At Integer, our vision and values are embedded in everything we do!
If you want to work for an organization that values customer focus, teamwork, respect, integrity, communication and innovation, apply now!
The primary purpose of this job is to provide Quality Engineering support for Operations to ensure that the Quality System requirements are adhered to for medical device manufacturing/operations in accordance with applicable Regulatory and Standards requirements for compliance.
Key Accountabilities and Responsibilities
1. Adheres to Integer's Core Beliefs and all safety and quality requirements including, but not limited to: Quality
Management Systems (QMS), Environmental Management Systems (EMS), U.S. Food and Drug Administration (FDA) regulations, Company policies and operating procedures, and other regulatory requirements.
2. Support regulatory and agency inspections, audits, investigations, and inquiries regarding the control and assessment of product design and manufacturing quality.
3. Monitor manufacturing of assigned products, assuring compliance with DMR while providing deviation/waiver guidance and assuring complete and correct Device History Records are maintained.
4. Review the adequacy and correctness of changes to Bill of Materials (BOM’s), Assembly Procedures, Drawings, Component Specification, FMEAs, Control Plans, etc.
5. Lead generation and completion of protocols and reports for test method validations.

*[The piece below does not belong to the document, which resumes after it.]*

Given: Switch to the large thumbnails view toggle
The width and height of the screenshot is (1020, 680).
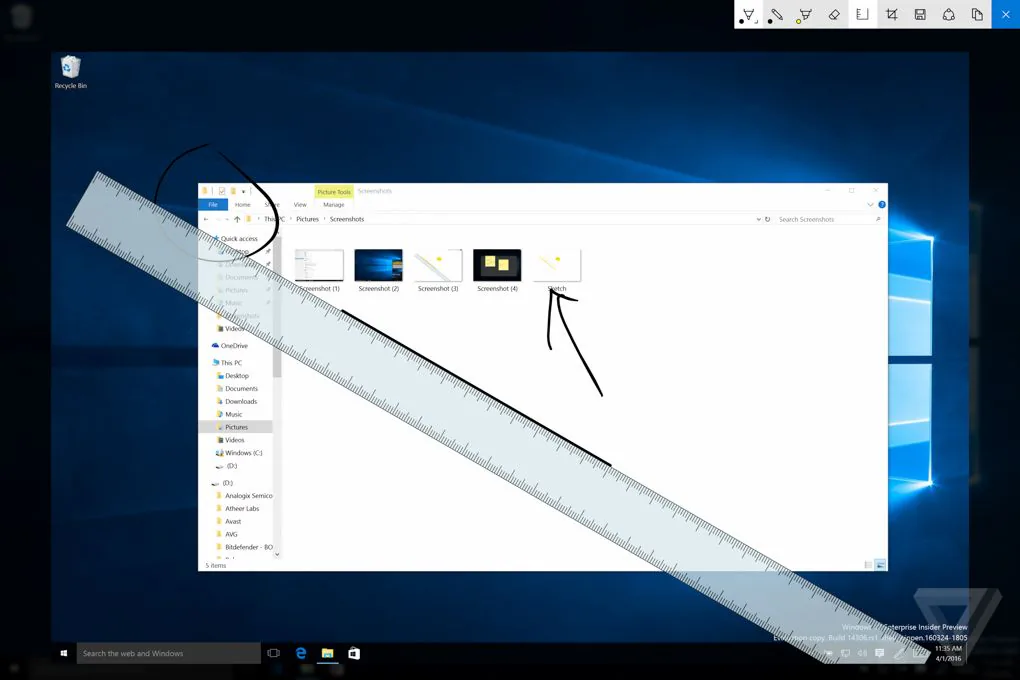Looking at the screenshot, I should tap(880, 565).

6. Interfaces with Manufacturing Engineers to review processes for new and existing products and coordinate process validations and capability studies. Recommends process monitoring devices where applicable.
7. Develops various inspection techniques and procedures to ensure product integrity to design specifications. Responsible for the writing, approval and implementation of Incoming, In-Process and Final Inspection procedures.

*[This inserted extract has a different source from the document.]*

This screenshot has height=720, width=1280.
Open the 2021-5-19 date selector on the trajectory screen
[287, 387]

8. Ensure that the disposition of non-conforming materials meet all necessary regulatory requirements and assure adequacy of corrective actions to prevent re-occurrence.
9. Lead and manage complaint investigations.
10. Participate in plant CAPA activities, including analysis of data and trends in complaints, supplier quality, nonconforming material, training effectiveness, and root causes analysis.
11. Participate in continuous improvement projects.
12. Assist with product transfers.
13. Works with suppliers, management, Engineers and Manufacturing associates in the resolution of quality problems. Also, assists each of these groups with capability studies and the application of statistical quality control which include Cpk, DOE, Hypotheses Testing, etc.
14. Mentor and support quality inspectors and technicians.
15. Performs other functions as required.
Minimum Education: Bachelor’s Degree in Engineering or related field required.
Minimum Experience: 2-5 years quality engineering experience, preferably in medical device or regulated manufacturing
Specialized Knowledge: Competence in the selection and use of Quality Engineering Tools and Techniques. Good knowledge in the interpretation and application of relevant Domestic and International Regulations and Industry Standards (e.g. ISO, QSR, UL, MDD, TGA etc.)
Proficient in Microsoft Office and Minitab
Ability to work independently and in team environment.
Ability to effectively communicate written and verbally.
Ability to manage time effectively to ensure timely completion of tasks.
Certified Quality Engineering (CQE), Certified Software Quality Engineer (CSQE), Certified Reliability Engineer (CRE), Certified Quality Auditor (CQA), Certified Biomedical Auditor (CBA), or Six Sigma Green Belt or Black Belt desired.